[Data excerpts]
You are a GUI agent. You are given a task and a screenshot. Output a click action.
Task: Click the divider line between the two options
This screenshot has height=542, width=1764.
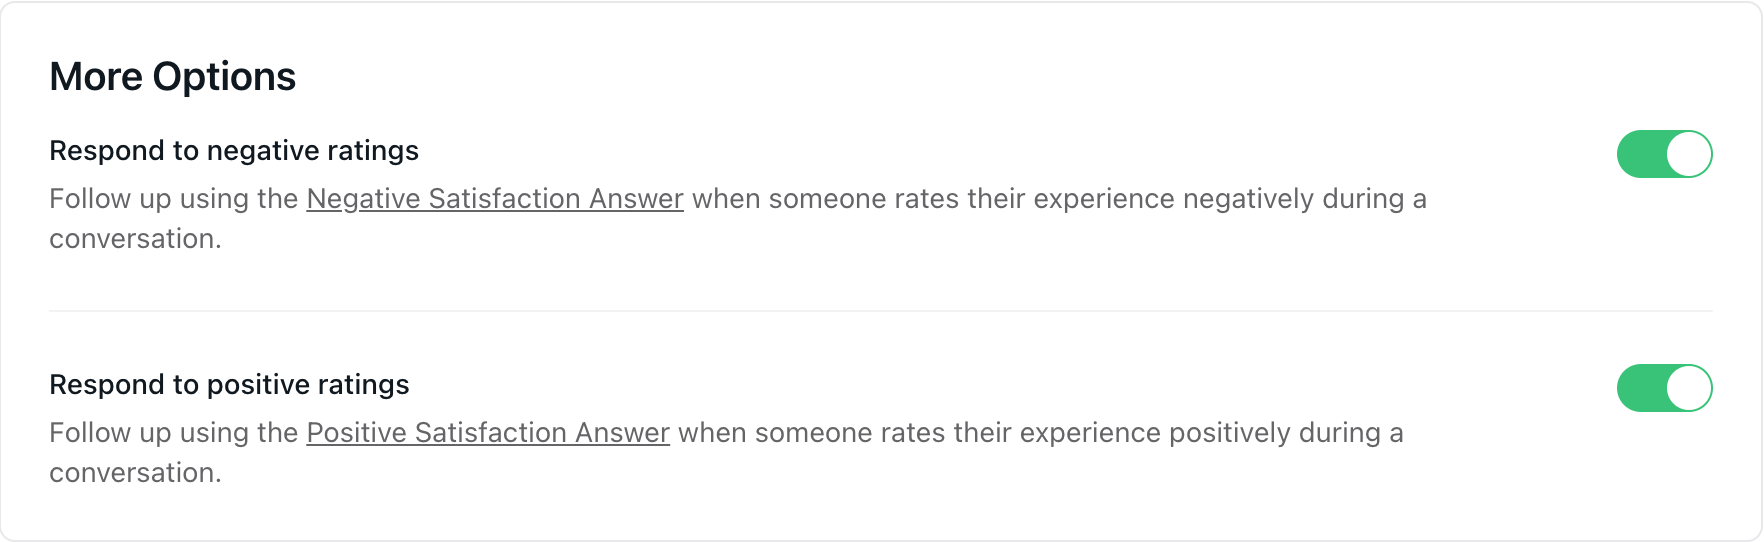coord(880,311)
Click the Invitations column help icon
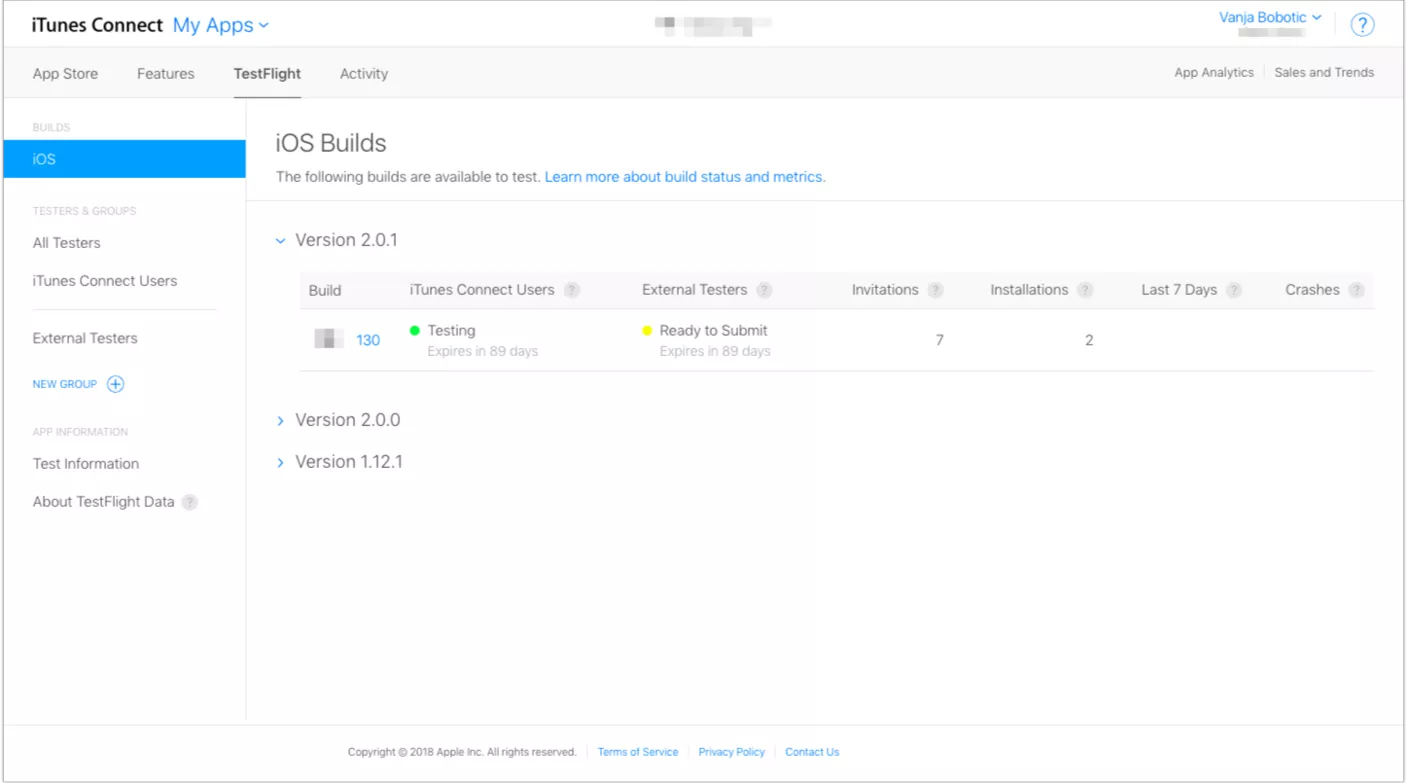1410x783 pixels. click(935, 290)
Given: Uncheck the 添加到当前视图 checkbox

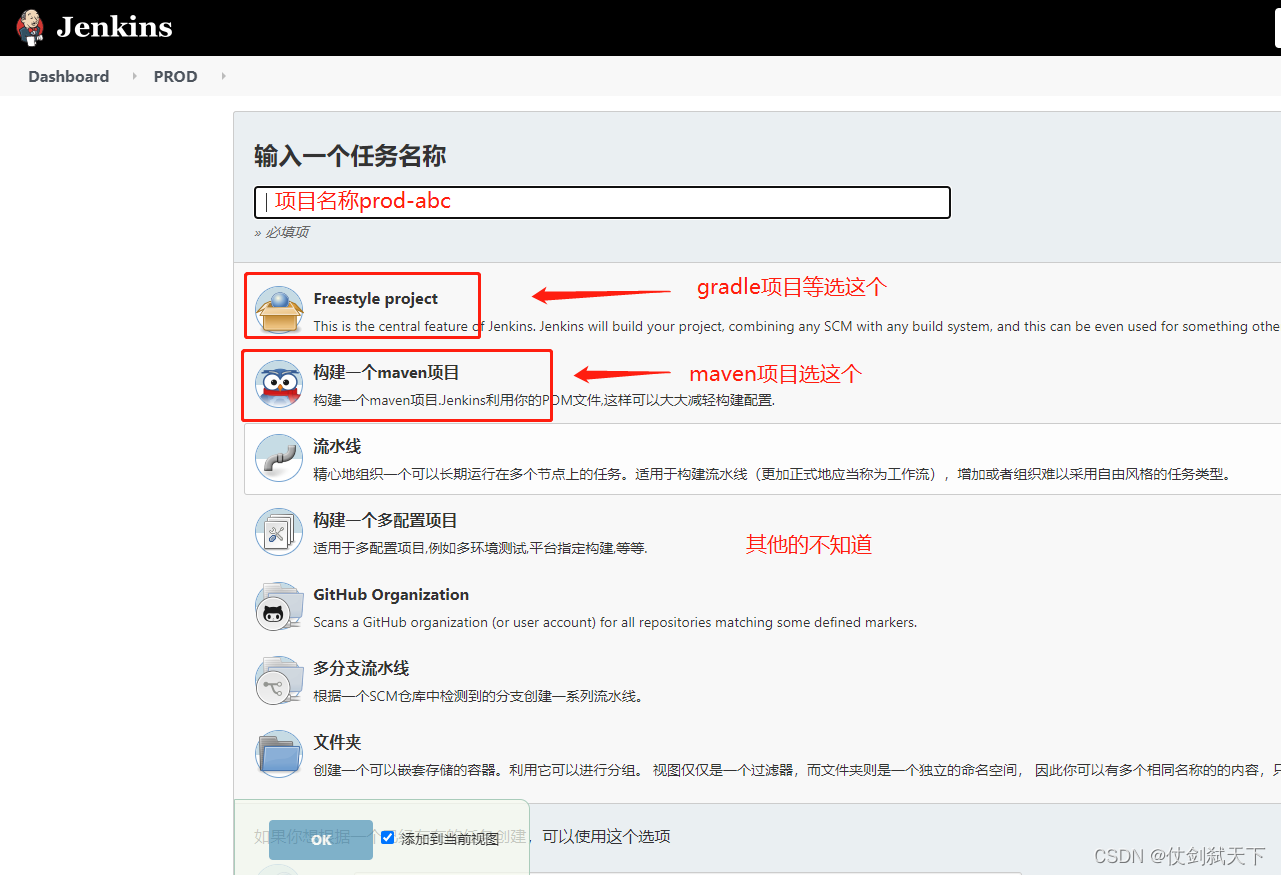Looking at the screenshot, I should pos(387,837).
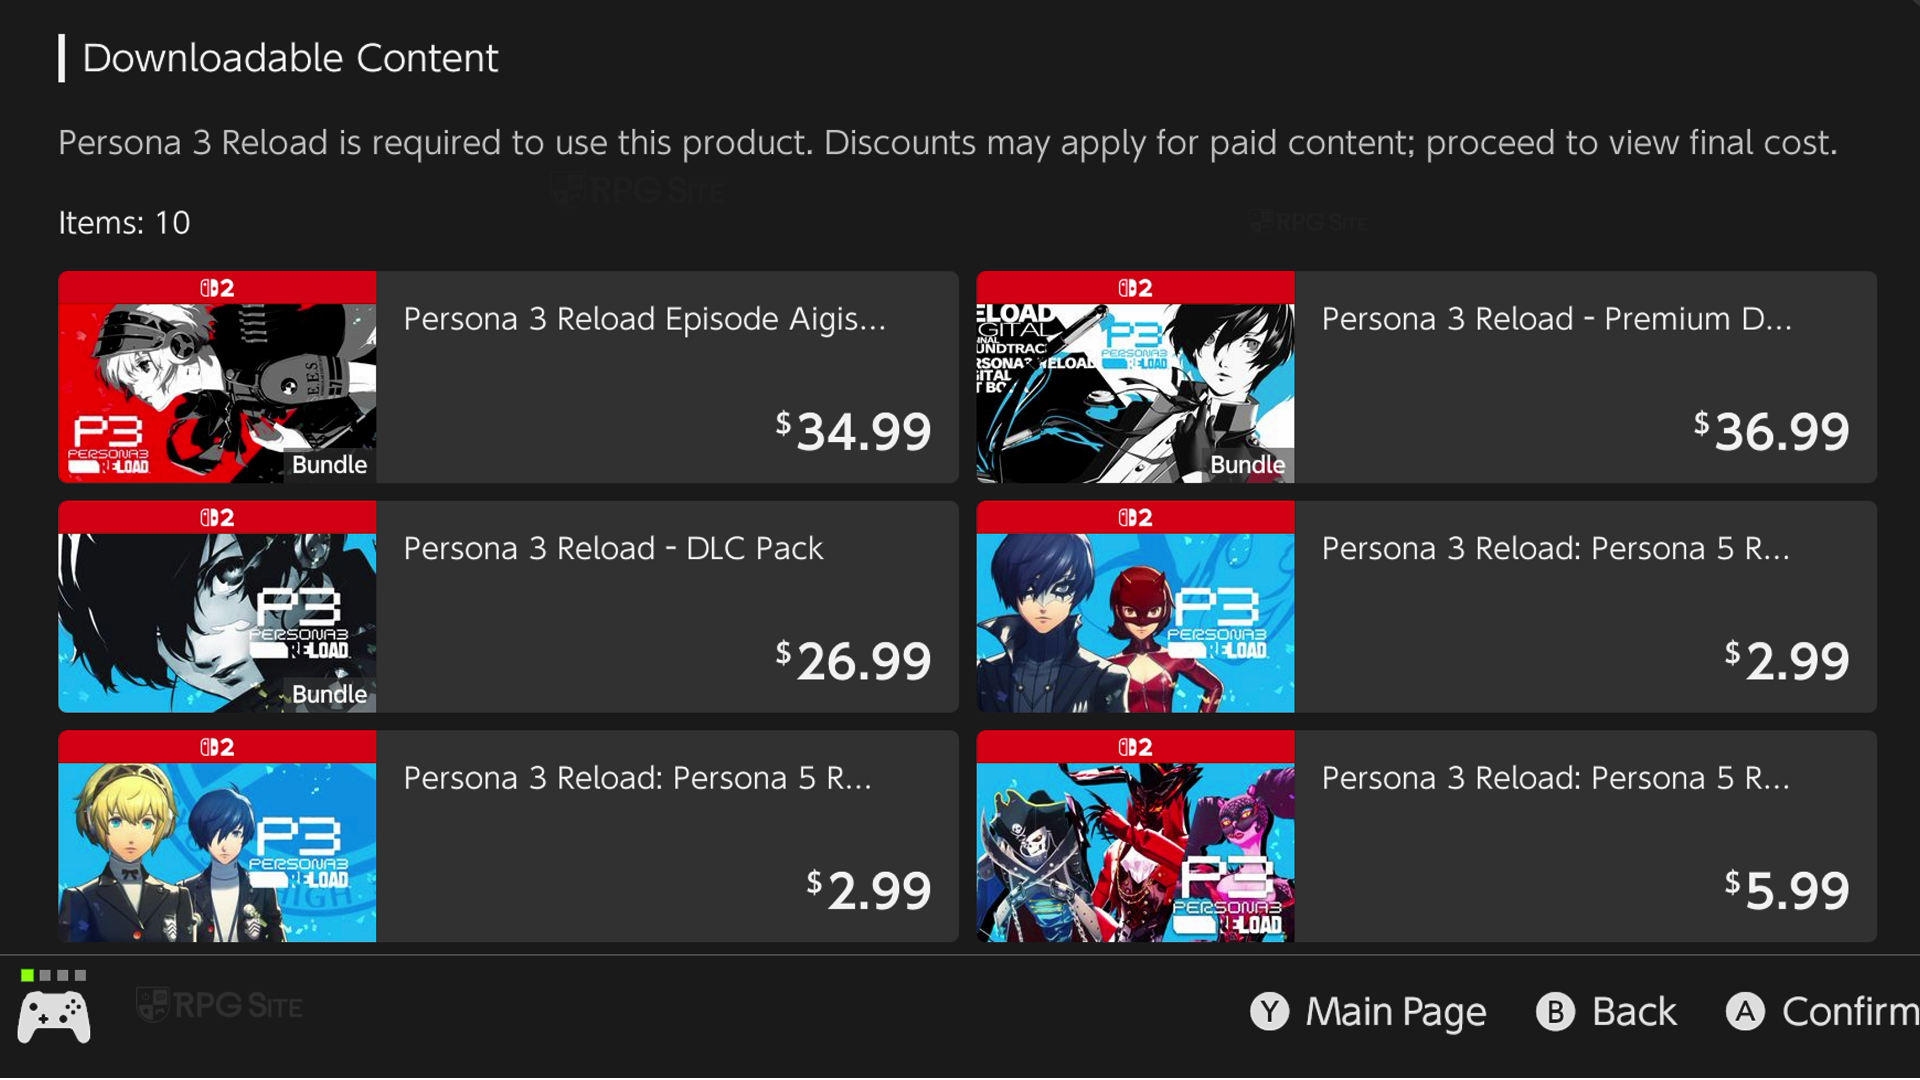The height and width of the screenshot is (1080, 1920).
Task: Open Persona 3 Reload Episode Aigis bundle
Action: pyautogui.click(x=644, y=319)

INSTRUCTIONS FOR THE TASK: Only the lines from the line that contains "Task: Click the" through the end of the entries are to be written out, exactly and without pictures, both ends included.

RESPONSE BOX:
Task: Click the divider line between the two options
This screenshot has height=542, width=1764.
coord(880,311)
Click the Invitations column help icon
1410x783 pixels. click(935, 290)
Given: Uncheck the 添加到当前视图 checkbox

Looking at the screenshot, I should pos(387,837).
The height and width of the screenshot is (1080, 1920).
Task: Open Persona 3 Reload Episode Aigis bundle
Action: pyautogui.click(x=644, y=319)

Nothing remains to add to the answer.